--- EXERCISE DATA Enclosed Below ---

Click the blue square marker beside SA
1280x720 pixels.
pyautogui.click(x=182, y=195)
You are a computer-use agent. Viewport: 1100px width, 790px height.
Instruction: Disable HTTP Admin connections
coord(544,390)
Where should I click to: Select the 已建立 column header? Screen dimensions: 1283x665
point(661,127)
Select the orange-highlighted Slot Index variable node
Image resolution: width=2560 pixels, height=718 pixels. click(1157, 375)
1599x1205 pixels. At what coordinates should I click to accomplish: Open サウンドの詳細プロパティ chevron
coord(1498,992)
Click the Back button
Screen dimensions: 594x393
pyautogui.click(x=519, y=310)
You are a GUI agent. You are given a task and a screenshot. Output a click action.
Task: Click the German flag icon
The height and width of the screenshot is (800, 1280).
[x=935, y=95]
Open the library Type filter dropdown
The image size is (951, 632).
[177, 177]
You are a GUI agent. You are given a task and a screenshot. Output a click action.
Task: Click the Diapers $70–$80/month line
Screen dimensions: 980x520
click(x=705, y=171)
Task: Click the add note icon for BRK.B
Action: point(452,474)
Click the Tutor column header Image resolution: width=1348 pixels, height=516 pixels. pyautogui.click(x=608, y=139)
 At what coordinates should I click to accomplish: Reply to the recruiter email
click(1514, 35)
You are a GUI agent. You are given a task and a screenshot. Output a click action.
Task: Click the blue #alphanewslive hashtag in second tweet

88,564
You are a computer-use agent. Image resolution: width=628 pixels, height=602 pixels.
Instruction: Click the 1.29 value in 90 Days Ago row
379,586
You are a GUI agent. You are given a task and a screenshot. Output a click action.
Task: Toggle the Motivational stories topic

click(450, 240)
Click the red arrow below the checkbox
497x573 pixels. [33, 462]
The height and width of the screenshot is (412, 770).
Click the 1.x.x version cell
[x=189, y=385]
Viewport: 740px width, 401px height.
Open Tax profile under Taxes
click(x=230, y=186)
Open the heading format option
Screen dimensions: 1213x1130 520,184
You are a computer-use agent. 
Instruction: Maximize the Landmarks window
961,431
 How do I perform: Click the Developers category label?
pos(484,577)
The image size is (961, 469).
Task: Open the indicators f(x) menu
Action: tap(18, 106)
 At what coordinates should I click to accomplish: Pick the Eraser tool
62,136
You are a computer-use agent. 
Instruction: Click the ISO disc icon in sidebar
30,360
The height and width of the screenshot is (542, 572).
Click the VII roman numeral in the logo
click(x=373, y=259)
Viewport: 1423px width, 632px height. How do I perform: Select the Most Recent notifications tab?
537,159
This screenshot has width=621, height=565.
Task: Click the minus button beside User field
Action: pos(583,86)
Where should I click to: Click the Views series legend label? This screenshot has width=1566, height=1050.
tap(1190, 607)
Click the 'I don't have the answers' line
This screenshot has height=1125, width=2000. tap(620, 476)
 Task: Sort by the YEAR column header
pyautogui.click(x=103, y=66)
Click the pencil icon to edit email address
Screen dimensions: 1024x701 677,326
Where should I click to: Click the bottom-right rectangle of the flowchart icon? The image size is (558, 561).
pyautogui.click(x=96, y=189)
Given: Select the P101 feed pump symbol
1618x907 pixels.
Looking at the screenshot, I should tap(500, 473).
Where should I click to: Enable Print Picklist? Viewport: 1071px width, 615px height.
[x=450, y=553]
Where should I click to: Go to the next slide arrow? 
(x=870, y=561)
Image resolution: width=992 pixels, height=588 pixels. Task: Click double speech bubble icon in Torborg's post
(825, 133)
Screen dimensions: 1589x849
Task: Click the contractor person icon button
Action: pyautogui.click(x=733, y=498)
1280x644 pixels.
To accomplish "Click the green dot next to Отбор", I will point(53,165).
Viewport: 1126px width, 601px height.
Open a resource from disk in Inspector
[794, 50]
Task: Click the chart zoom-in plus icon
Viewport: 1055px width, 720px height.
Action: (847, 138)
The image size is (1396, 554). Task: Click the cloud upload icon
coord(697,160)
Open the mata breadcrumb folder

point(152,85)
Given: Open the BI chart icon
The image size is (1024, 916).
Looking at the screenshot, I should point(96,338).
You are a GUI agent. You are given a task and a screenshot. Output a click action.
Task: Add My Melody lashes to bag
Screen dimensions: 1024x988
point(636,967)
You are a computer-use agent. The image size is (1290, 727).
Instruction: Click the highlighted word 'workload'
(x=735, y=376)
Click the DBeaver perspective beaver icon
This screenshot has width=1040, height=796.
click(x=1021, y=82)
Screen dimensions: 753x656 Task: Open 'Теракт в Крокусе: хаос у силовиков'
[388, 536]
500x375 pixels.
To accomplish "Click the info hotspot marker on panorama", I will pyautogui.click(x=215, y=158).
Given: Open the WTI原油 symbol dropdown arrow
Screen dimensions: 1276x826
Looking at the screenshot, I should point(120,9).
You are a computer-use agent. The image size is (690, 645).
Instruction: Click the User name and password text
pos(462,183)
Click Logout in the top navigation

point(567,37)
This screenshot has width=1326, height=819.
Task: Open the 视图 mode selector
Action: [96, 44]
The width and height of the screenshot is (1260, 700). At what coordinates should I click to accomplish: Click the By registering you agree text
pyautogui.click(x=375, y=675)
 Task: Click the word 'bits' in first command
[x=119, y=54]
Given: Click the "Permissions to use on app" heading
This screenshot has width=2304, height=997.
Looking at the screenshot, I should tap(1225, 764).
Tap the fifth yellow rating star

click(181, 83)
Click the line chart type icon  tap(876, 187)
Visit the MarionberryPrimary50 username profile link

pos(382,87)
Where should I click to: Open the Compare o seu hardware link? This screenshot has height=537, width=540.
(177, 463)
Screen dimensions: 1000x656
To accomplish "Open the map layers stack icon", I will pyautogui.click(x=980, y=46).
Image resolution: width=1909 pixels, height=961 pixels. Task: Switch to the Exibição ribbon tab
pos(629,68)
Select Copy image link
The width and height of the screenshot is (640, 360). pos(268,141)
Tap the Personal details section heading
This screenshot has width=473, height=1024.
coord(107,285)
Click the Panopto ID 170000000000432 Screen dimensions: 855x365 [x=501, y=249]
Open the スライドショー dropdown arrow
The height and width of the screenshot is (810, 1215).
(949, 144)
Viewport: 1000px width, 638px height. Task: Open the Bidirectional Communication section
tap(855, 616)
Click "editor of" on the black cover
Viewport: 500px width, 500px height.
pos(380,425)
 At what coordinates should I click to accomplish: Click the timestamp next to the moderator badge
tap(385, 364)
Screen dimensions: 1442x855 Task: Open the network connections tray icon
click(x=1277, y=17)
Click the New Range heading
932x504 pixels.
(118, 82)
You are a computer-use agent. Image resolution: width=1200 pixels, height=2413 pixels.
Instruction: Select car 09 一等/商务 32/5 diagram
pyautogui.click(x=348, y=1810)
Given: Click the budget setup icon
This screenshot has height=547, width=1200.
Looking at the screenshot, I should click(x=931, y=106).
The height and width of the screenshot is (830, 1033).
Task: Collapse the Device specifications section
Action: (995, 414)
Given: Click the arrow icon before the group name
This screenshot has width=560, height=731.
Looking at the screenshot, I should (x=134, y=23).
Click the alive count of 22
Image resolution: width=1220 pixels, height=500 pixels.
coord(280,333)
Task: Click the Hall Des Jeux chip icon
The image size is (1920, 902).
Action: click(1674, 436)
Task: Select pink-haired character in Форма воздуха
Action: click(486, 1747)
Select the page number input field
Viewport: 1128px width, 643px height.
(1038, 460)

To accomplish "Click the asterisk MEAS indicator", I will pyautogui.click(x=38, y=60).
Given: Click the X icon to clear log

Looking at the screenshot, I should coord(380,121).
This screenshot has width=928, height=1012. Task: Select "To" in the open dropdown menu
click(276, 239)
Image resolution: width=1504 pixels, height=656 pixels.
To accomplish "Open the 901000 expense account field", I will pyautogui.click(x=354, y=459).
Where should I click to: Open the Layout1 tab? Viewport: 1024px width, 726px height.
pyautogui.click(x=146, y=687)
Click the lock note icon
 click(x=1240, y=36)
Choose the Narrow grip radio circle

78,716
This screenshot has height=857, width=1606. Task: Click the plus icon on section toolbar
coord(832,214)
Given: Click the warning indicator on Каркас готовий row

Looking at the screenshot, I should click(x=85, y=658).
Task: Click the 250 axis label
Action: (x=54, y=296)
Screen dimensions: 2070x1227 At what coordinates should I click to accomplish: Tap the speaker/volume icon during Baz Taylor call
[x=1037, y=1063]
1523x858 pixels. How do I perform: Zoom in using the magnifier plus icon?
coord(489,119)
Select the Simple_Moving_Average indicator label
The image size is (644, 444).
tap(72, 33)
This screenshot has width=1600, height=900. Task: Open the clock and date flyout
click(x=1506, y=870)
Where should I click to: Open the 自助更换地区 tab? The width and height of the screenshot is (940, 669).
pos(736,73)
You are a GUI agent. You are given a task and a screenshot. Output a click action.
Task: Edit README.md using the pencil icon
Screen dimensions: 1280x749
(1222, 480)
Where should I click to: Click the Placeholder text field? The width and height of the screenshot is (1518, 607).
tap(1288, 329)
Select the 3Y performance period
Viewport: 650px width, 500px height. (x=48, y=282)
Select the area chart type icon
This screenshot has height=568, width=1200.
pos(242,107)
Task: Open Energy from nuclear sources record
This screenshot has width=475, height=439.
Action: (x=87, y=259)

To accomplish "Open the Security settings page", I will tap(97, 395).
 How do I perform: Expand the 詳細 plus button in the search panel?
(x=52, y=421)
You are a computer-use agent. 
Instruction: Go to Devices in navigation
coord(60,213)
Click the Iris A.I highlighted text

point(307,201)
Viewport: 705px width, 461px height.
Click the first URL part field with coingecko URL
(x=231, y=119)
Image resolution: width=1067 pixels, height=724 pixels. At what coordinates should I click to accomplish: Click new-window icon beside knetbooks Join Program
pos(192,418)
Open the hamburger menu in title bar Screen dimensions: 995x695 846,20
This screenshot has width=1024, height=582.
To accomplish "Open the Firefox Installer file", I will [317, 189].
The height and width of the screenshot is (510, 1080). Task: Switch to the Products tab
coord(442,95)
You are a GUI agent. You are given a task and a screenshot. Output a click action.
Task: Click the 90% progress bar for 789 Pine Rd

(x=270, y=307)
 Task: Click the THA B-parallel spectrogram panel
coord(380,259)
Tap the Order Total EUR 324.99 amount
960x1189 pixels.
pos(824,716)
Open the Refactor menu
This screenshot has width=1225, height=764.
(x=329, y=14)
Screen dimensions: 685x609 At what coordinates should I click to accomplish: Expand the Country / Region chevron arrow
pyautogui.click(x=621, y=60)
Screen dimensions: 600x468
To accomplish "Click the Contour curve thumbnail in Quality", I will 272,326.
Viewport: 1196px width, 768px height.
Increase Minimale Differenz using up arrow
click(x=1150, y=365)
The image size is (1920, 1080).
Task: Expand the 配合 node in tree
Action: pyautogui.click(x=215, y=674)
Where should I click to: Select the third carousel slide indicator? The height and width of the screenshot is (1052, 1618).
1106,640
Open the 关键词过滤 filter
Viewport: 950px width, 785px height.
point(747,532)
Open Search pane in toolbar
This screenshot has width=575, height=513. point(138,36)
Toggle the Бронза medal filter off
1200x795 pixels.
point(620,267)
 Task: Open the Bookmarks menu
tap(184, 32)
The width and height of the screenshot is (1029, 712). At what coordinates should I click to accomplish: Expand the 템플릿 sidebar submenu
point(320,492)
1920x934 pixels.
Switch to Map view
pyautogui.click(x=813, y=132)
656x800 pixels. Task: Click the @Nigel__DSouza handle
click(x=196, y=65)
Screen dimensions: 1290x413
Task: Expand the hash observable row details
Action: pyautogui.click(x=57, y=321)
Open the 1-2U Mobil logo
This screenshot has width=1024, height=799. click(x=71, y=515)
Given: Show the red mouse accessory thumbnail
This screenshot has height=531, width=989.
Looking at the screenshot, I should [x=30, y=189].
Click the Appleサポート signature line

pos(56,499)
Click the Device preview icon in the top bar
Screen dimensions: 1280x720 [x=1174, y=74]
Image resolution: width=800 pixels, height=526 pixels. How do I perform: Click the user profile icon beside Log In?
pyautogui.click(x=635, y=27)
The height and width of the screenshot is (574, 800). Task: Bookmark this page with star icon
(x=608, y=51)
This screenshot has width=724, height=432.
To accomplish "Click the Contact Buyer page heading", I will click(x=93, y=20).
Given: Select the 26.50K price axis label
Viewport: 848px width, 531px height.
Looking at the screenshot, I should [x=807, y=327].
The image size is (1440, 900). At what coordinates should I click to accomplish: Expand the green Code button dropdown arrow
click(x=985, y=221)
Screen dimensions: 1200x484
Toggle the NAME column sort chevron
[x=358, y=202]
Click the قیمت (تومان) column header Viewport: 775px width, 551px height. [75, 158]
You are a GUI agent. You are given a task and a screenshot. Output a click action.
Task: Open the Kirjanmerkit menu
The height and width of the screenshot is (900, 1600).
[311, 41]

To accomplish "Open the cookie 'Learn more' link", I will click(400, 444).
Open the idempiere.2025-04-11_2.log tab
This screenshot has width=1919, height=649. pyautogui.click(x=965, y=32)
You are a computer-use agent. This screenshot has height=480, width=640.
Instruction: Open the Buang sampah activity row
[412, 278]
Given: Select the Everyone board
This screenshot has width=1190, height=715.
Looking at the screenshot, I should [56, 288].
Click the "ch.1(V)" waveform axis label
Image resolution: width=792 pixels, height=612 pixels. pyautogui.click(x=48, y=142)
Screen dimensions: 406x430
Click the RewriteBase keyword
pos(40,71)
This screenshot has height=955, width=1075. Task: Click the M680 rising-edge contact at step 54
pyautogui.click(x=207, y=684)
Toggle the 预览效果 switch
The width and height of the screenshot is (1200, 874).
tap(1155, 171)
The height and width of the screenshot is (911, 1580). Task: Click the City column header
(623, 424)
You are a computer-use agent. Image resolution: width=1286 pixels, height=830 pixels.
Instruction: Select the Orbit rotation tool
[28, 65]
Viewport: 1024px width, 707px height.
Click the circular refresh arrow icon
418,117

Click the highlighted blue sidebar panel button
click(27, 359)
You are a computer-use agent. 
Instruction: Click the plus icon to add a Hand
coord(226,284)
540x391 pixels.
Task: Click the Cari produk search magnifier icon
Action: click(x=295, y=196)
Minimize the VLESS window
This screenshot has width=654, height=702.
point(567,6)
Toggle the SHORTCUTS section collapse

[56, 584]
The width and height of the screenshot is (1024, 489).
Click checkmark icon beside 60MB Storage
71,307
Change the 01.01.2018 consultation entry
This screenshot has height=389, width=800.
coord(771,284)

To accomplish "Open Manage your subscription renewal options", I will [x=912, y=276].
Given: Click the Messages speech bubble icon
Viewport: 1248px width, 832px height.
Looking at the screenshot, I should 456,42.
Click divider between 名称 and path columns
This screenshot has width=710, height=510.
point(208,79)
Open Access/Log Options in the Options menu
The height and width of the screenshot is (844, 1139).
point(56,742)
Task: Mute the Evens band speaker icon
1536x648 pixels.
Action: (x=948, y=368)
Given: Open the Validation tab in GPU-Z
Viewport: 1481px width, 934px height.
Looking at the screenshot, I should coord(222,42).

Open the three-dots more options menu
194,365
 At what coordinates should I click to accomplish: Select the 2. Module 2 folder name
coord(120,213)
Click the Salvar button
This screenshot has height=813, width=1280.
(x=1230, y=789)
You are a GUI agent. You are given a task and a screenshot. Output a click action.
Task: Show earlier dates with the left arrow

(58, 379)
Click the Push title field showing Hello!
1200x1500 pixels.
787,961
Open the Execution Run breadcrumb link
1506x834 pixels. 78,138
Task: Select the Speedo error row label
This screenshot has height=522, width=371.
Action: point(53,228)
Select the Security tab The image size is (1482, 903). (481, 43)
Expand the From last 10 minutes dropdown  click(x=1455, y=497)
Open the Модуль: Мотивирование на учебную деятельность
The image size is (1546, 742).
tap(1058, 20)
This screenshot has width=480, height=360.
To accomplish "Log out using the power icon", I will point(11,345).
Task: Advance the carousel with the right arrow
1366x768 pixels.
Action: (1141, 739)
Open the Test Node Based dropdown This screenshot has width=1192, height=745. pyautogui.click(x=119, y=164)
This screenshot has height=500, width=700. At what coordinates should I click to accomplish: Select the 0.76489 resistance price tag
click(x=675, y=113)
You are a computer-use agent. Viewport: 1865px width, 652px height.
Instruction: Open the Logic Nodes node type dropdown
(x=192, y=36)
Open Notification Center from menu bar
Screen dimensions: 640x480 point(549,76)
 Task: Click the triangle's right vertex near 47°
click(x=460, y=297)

--- End of Enclosed EXERCISE DATA ---

> WORK INSTRUCTION
Given the records above, return exactly the lines starting at the line containing "656x800 pixels. Task: Click" and ending at the line containing "Toggle the 预览效果 switch", including both.

> ANSWER AREA
656x800 pixels. Task: Click the @Nigel__DSouza handle
click(x=196, y=65)
Screen dimensions: 1290x413
Task: Expand the hash observable row details
Action: pyautogui.click(x=57, y=321)
Open the 1-2U Mobil logo
This screenshot has width=1024, height=799. click(x=71, y=515)
Given: Show the red mouse accessory thumbnail
This screenshot has height=531, width=989.
Looking at the screenshot, I should [x=30, y=189].
Click the Appleサポート signature line

pos(56,499)
Click the Device preview icon in the top bar
Screen dimensions: 1280x720 [x=1174, y=74]
Image resolution: width=800 pixels, height=526 pixels. How do I perform: Click the user profile icon beside Log In?
pyautogui.click(x=635, y=27)
The height and width of the screenshot is (574, 800). Task: Bookmark this page with star icon
(x=608, y=51)
This screenshot has width=724, height=432.
To accomplish "Click the Contact Buyer page heading", I will click(x=93, y=20).
Given: Select the 26.50K price axis label
Viewport: 848px width, 531px height.
Looking at the screenshot, I should [x=807, y=327].
The image size is (1440, 900). At what coordinates should I click to accomplish: Expand the green Code button dropdown arrow
click(x=985, y=221)
Screen dimensions: 1200x484
Toggle the NAME column sort chevron
[x=358, y=202]
Click the قیمت (تومان) column header Viewport: 775px width, 551px height. [75, 158]
You are a GUI agent. You are given a task and a screenshot. Output a click action.
Task: Open the Kirjanmerkit menu
The height and width of the screenshot is (900, 1600).
[311, 41]

To accomplish "Open the cookie 'Learn more' link", I will click(400, 444).
Open the idempiere.2025-04-11_2.log tab
This screenshot has width=1919, height=649. pyautogui.click(x=965, y=32)
You are a computer-use agent. This screenshot has height=480, width=640.
Instruction: Open the Buang sampah activity row
[412, 278]
Given: Select the Everyone board
This screenshot has width=1190, height=715.
Looking at the screenshot, I should [56, 288].
Click the "ch.1(V)" waveform axis label
Image resolution: width=792 pixels, height=612 pixels. pyautogui.click(x=48, y=142)
Screen dimensions: 406x430
Click the RewriteBase keyword
pos(40,71)
This screenshot has height=955, width=1075. Task: Click the M680 rising-edge contact at step 54
pyautogui.click(x=207, y=684)
Toggle the 预览效果 switch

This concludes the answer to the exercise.